Each time Mama buys something, it goes into a large basket balancing on her head. But unknown to her, the merchants often give baby extra items—bananas, coconuts, biscuits—some of which baby eats but some of which he places in the basket. Putting down the heavy basket, Mama is surprised to learn that it contains five bananas, four oranges, and so on. “I did NOT buy these!,” she says. . . .

You’ll have to read the book to learn how baby escapes culpability for his secret acts of addition. The math is simple—counting things, adding, the correlation between number of things and weight, and more. But the story is charming and the appreciation of a different culture fills a gap: many children’s books focus on animals, and do not attempt to introduce ethnic, racial, and cultural diversity.

Next is an Honor Book: The story of Mousy Mess, by Laura Driscoll, illustrated by Deborah Melman, unfolds as Albert, his sister Wanda, and a friend set out to explore The People’s Playroom.

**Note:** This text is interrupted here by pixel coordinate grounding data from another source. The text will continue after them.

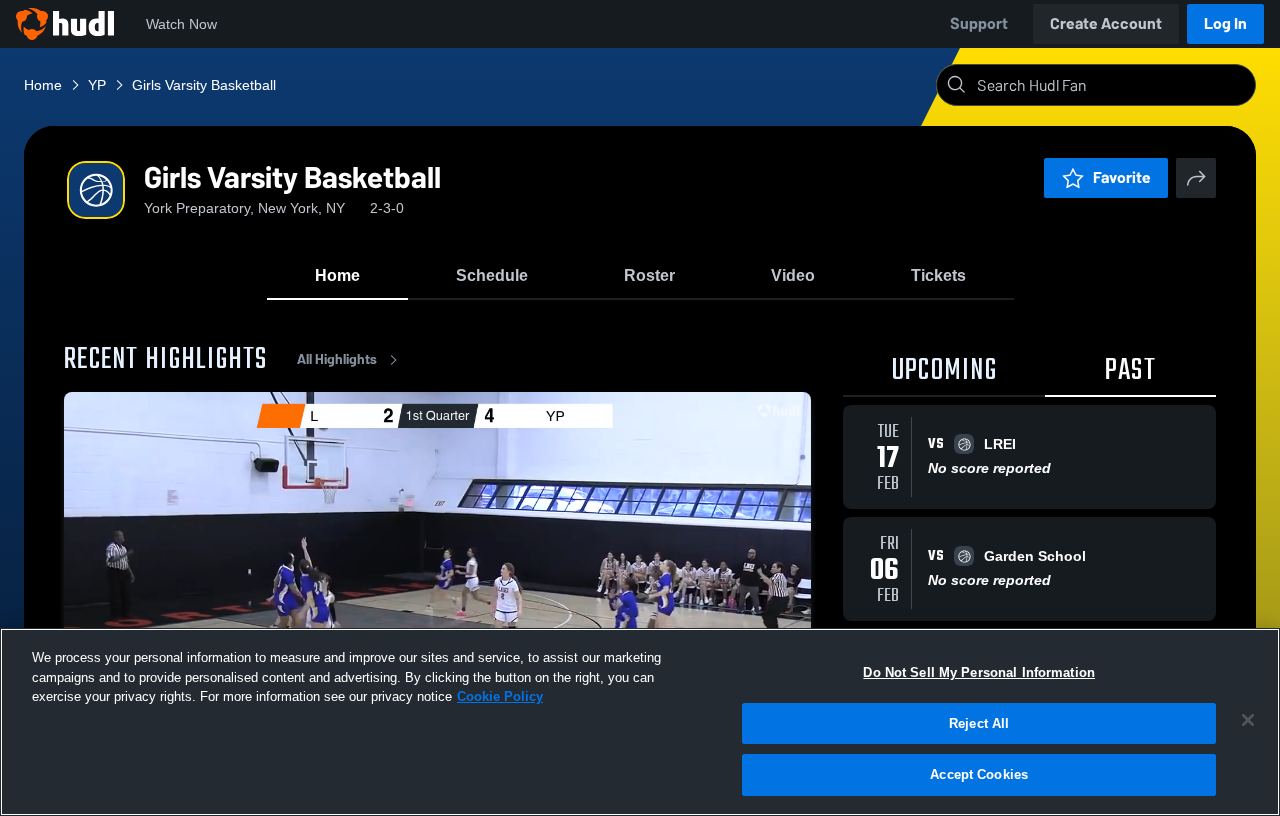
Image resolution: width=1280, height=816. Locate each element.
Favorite (1122, 177)
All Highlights (337, 359)
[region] (640, 722)
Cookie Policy (500, 696)
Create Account (1106, 23)
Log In (1225, 23)
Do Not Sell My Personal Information (979, 672)
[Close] (1248, 720)
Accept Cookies (979, 774)
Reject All (979, 723)
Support (979, 23)
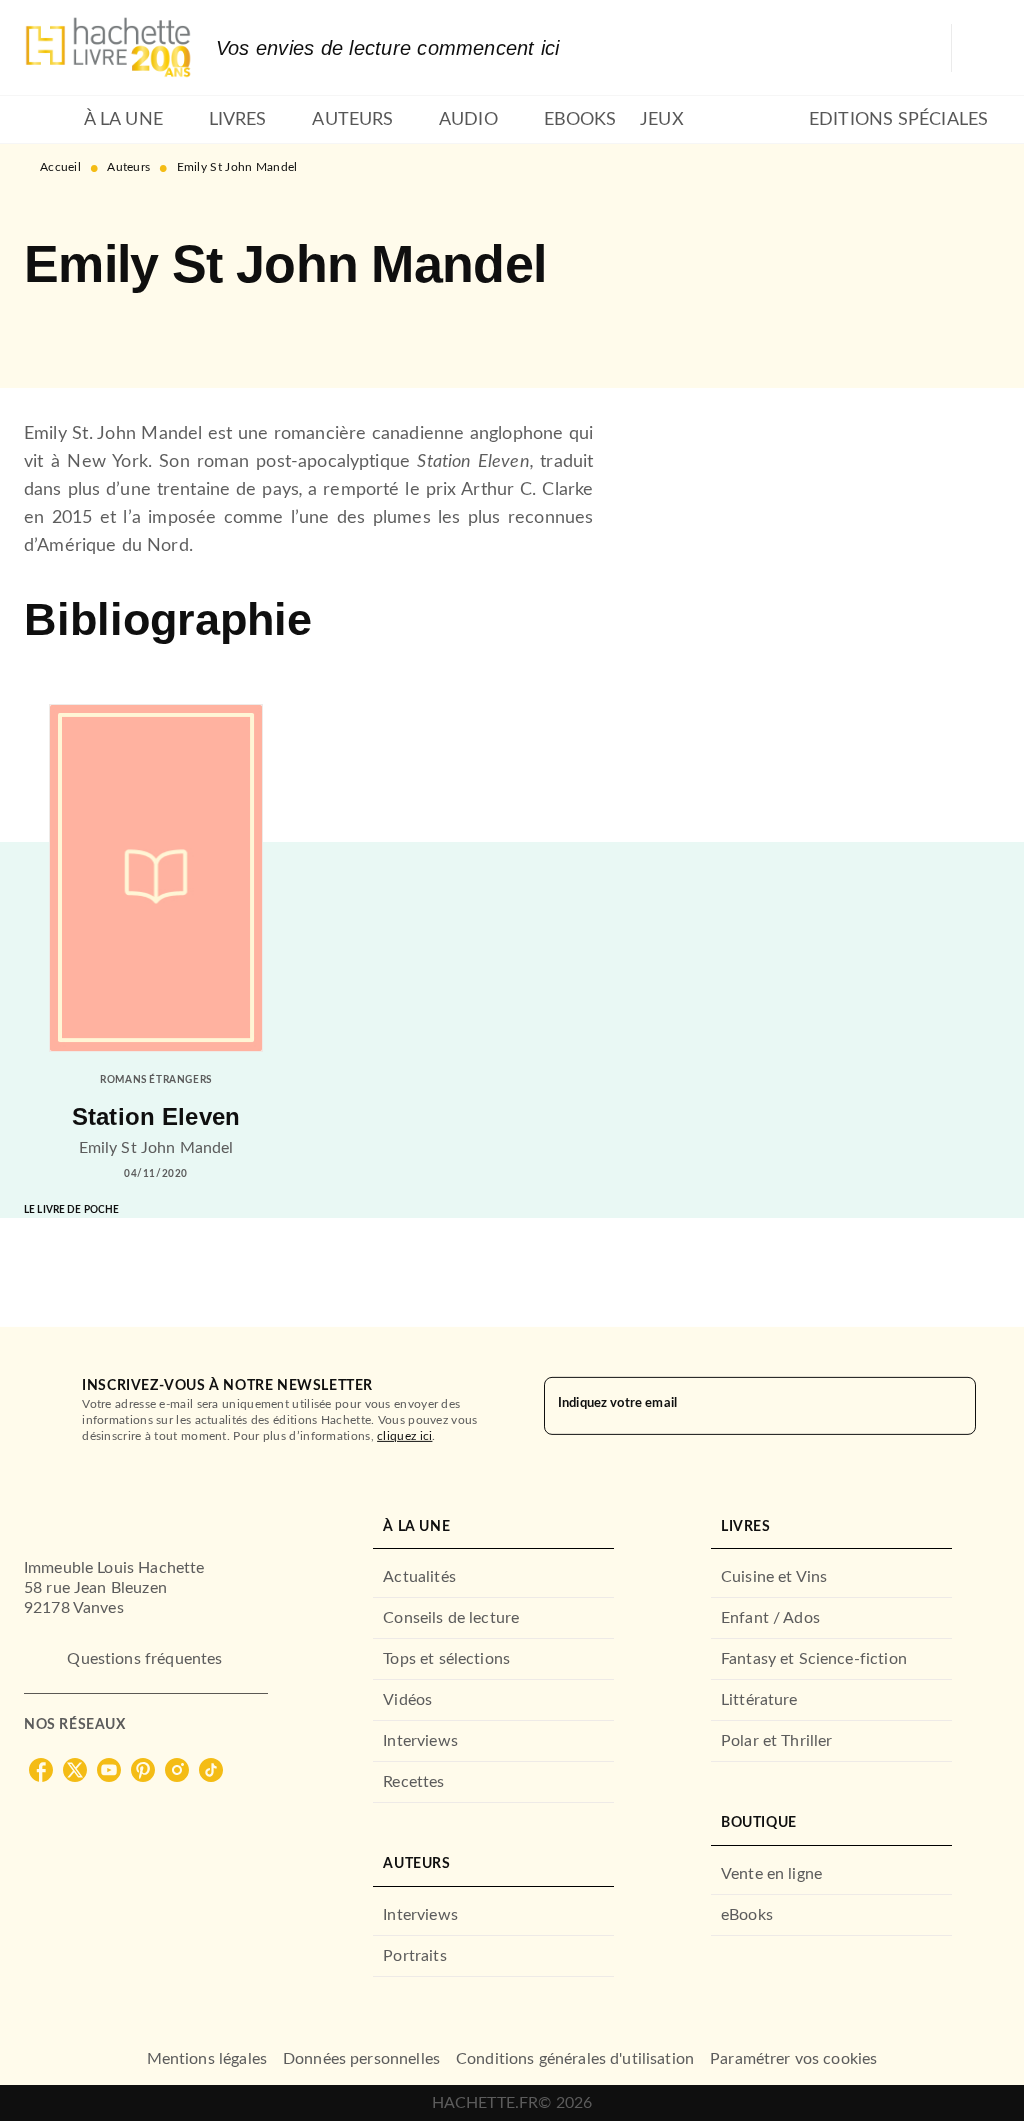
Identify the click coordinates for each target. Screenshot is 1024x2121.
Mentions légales (207, 2059)
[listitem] (41, 1770)
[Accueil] (108, 47)
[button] (56, 330)
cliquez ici (404, 1436)
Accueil (60, 167)
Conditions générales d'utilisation (575, 2059)
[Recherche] (976, 48)
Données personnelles (361, 2059)
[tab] (48, 120)
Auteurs (128, 167)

The expedition was possible only because The People (who were not fond of mice) went on vacation. Arriving in the forbidden room, our mathematical mice were overjoyed, and in their enthusiasm knocked over bins full of toys, marbles, etc. But they knew that they had to restore the pre-mouse-mess condition of the playroom lest The People discover that it had been invaded. To accomplish their goal, the mice began by sorting and categorizing the objects into a useful number of piles, but alas, Albert fell into the marble jar just as The People returned. . . .

Again, you’ll just have to read the story to learn how the mice managed to escape into the next book in the Mouse Math series!

 

Herbert Ginsburg is Jacob H. Schiff Foundation Professor Emeritus of Psychology and Education, Department of Human Development, Teachers College, Columbia University, New York.